The fact that Kennedy was open to negotiations with Khrushchev and was willing to make major concessions needed to end the threat, despite the strong and persistent urging of his military chiefs of staff (and some others) demonstrates rare qualities of leadership, insight and judgment.
The fact that he was willing to make a secret deal to remove U.S. nuclear missiles from Russia's doorstep in exchange for the same from Cuba is really quite remarkable. This kind of equivalency and quid pro quo was entirely at odds with the American Cold War narrative. Also remarkable is the fact that this remained secret for so many years. Don't believe someone when they say that governments can't keep secrets simply because they are large bureaucratic bodies and that many individuals are involved in the keeping of major secrets.
There were indications that the Soviet leadership was also split on this question. The day following Khrushchev's offer, publicly published Soviet government policy statements contradicted it. The Kennedy administration was upset that the Soviets were changing the terms of the deal before they had even answered, but also realized that different factions there might be jockeying for power -- they even wondered if perhaps Khrushchev had even been removed from power because of his offer. Fortunately, they continued seeking a direct diplomatic resolution instead of retreating into the comfortable familiarity of Cold War military attitudes and habits.
Posted by: Emil Pulsifer | November 21, 2013 at 04:54 PM
Mr. Talton wrote:
"The Vietnam War killed liberalism. Bobby might have avoided that fate."
Can someone explain to me how the Vietnam War killed liberalism? (I'm not being argumentative, I just don't understand this claim.)
My personal view is that liberalism was undercut by elements of the New Left who considered liberalism passe and who lost the focus on political economy and splintered into myriad identity groups, all either indifferent to each other or actively competing: Black-power and Black separatism (not integration); radical feminism (not equal rights); antipathy to the police and the criminal justice system simply because they "served capitalism" (not community control of police and general legal reforms); and a reflexive need to demonstrate through literature and movies that middle-class life (as a symbol of capitalist development) was inherently empty, unsatisfying and hypocritical. The goal was no longer to expand the American Dream to include all, but to demonstrate that the American dream was a sham and that everything you thought was decent and good was a lie.
In short, they lost focus on broad-based, unified economic and social justice that could attract the support of a large coalition across race and class lines. Naturally, many Americans became disaffected with a "liberalism" that seemed hostile to them. Whatever the reality behind it all. This allowed the political right to use propagandistic talking points to devastating effect.
When "stagflation" reared its ugly head in the 1970s the economic justification of liberalism became questioned as well. All of this set the stage for "morning in America" as expounded by the charismatic B-movie actor Ronald Reagan.
════════
Exercise directions — Pick up the comments on Kennedy and liberalism after their final sentence and keep writing. The data has no connection to the comments on Kennedy and liberalism.

Recorded data —
════════
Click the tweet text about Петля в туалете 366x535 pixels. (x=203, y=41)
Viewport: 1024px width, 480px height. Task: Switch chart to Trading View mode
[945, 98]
════════
Task answer —
Posted by: Emil Pulsifer | November 21, 2013 at 05:48 PM
P.S. A fascinating first-person memoir of the Vietnam War (from the political perspective of a non-Communist nationalist who served briefly as post-war Minister of Justice but who soon fled Vietnam for political asylum in France (!) is Truong Nhu Tang's "A Vietcong Memoir".
http://www.nytimes.com/1985/05/26/books/defeated-by-victory.html
Posted by: Emil Pulsifer | November 21, 2013 at 05:57 PM
Glad to have you back, Emil.
Posted by: Rogue Columnist | November 21, 2013 at 10:13 PM
"Can someone explain to me how the Vietnam War killed liberalism?"
The costs of the war made the Great Society fiscally untenable. For more detail, you can contact Professor Emeritus Monte Poen at NAU. Last I heard he was still kickin'.
Posted by: headless | November 21, 2013 at 10:32 PM
I agree with Emil’s assessment of the undercutting of liberalism. Once again Emil sounds like a Oxford research professor. So maybe one might find some thoughts from the man who knew it all.
http://www.thenation.com/article/177135/man-who-knew-almost-everything?page=full
And Good Morning Vietnam with Robin Williams and The Quiet American with Michael Caine
Posted by: cal Lash | November 21, 2013 at 11:12 PM
Friend and I just left the Mesa Performing Arts theater where we watched Russell Pearce and Alfredo Gutierrez duke it out after a premiere showing of the PBS Frontline film, The Arizona Story.
Pearce kept taking about enforcing the rule of law and twice he was filmed driving with out his shoulder strap seat belt in a very nice new truck with the license plate SB1070. Once with his grand daughter in the back seat.
My lady friend and Gutierrez were both born in Miami, AZ. I agreed to later buy them both a drink at the Portland.
Posted by: cal Lash | November 21, 2013 at 11:20 PM
If you look at Kennedy's record, he seems like a conservative to me. The two main focuses of his presidency were fighting communism and lowering taxes.
Posted by: Stephen | November 21, 2013 at 11:26 PM
Stephen, Getting it done.
Makes you wonder LBJ not Kennedy,
Hillary not Obama?
The kooks will sacrifice the nation to keep Obama from accomplishing anything that might be good for the people.
Posted by: cal Lash | November 21, 2013 at 11:52 PM
The big dogs
http://www.huffingtonpost.com/2013/11/21/colorado-pot-raid_n_4317815.html?ref=topbar
DEA more powerful than the president and Attorney General?
Posted by: cal Lash | November 22, 2013 at 12:10 AM
WTF
http://www.huffingtonpost.com/2013/11/21/professor-jail-rape_n_4319490.html
DEA, police and prosecutors are out of control in the US.
Way too much power.
the people need to take it back
from cal lash a retired cop, conservative republican and an old man
Posted by: cal Lash | November 22, 2013 at 12:43 AM
"Hillary not Obama?"
The Rethugs are keeping Benghazi alive to hound Hillary Clinton when she runs.
Posted by: headless | November 22, 2013 at 08:00 AM
...and the military/industrial complex, having learned that expensive and useless wars were not only profitable, but they made liberalism fiscally untenable, have kept to that plan ever since.
Posted by: headless | November 22, 2013 at 08:09 AM
Lest I be branded a naïve conspiracy theorist, I will say that I am more of a Skinnerian behaviorist when it comes to some historical arguments.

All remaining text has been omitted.